NEW YORK (GenomeWeb) – Prenatal adversity such as exposure to famine in utero can leave long term marks on an individual's genome into adulthood, new research suggests, leading to shifts in DNA methylation that can be detected in adulthood.
Researchers from the Netherlands and the US used array-based DNA methylation profiling to look at interactions between weight, blood metabolic features, and in utero famine exposure in hundreds of individuals who were or were not exposed to prenatal famine. Their results, reported today in Science Advances, highlighted methylation changes in and around genes involved in everything from energy metabolism to pancreatic cell function and lipid metabolism.
"Our data are consistent with the hypothesis that epigenetic mechanisms mediate the influence of transient adverse environmental factors in early life on long-term metabolic health," senior author Bastiaan Heijmans, a molecular epidemiology researcher at the Leiden University Medical Center, and his colleagues wrote, noting that the "specific mechanism awaits elucidation."
Past research suggests individuals who experienced prenatal famine are more prone to adult conditions ranging from schizophrenia to obesity or type 2 diabetes, the team noted. In the Dutch Hunger Winter Families Study — a study of individuals born to mothers who were pregnant during a famine in the western Netherlands at the tail end of World War II — famine in utero was previously linked to increased body mass index, along with riskier blood serum triglyceride, fasting blood glucose, and low-density lipoprotein cholesterol profiles. The famine event is thought to have affected more than 2,400 individuals who were born to underfed mothers-to-be between February 1945 and March 1946.
Heijmans and his colleagues verified the BMI, fasting blood glucose, and serum triglyceride associations with prenatal famine for the first stage of their new study, which focused on 442 Dutch Hunger Winter individuals.
In an effort to explore potential methylation effects of the famine, the team used Illumina Infinium Human Methylation 450k BeadChip arrays to profile methylation marks at hundreds of thousands of CpG sites in the genomes of 348 of the prenatal famine-exposed individuals and 463 non-exposed controls.
The researchers' search for methylation shifts associated with prenatal famine exposure and related traits such as BMI, serum triglyceride levels, or blood glucose concentrations uncovered prenatal famine-associated methylation profiles that appeared to coincide with BMI and triglyceride levels, but were not associated with blood glucose patterns.
Among them: BMI-related DNA methylation near the energy metabolism gene PIM3 and methylated CpGs with ties to serum triglycerides at half a dozen sites in and around genes such as TXNIP and ABCG1 involved in pancreatic beta cell function and lipid metabolism, respectively.
The team noted that altered methylation at the BMI-associated site neighboring PIM3 was linked to altered expression of that cell growth and energy metabolism-related gene in available data for more than 2,000 whole blood samples profiled in the past.

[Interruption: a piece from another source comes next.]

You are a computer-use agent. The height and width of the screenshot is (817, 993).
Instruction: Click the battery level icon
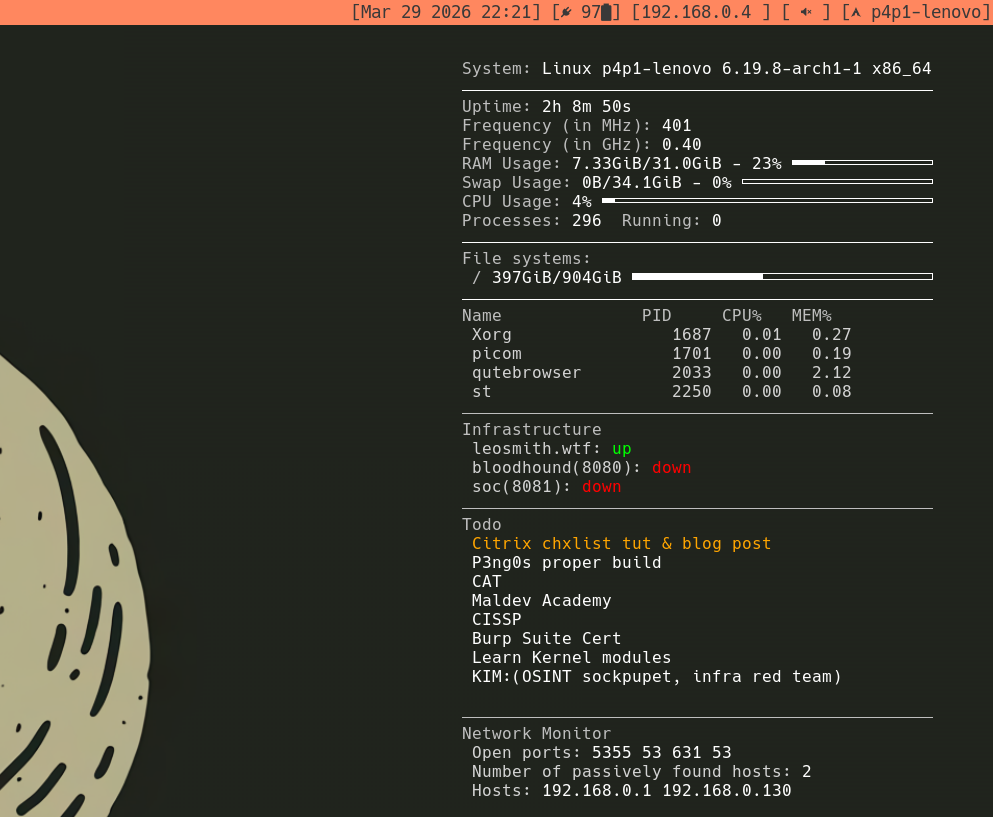click(x=606, y=12)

Still other methylation marks shifted depending on the period of gestation in which individuals experienced the in-utero famine. For example, the researchers reported that early gestational exposure to famine tracked with methylation marks near the glycolysis-related gene PFKFB3 and a gene called METTL8 that is implicated in adipogenesis, or fat cell maturation.
Together, they reported, these associations appeared to explain more than 13 percent of the prenatal famine-linked BMI change and some 80 percent of the serum triglyceride effect described in individuals exposed to this form of prenatal adversity.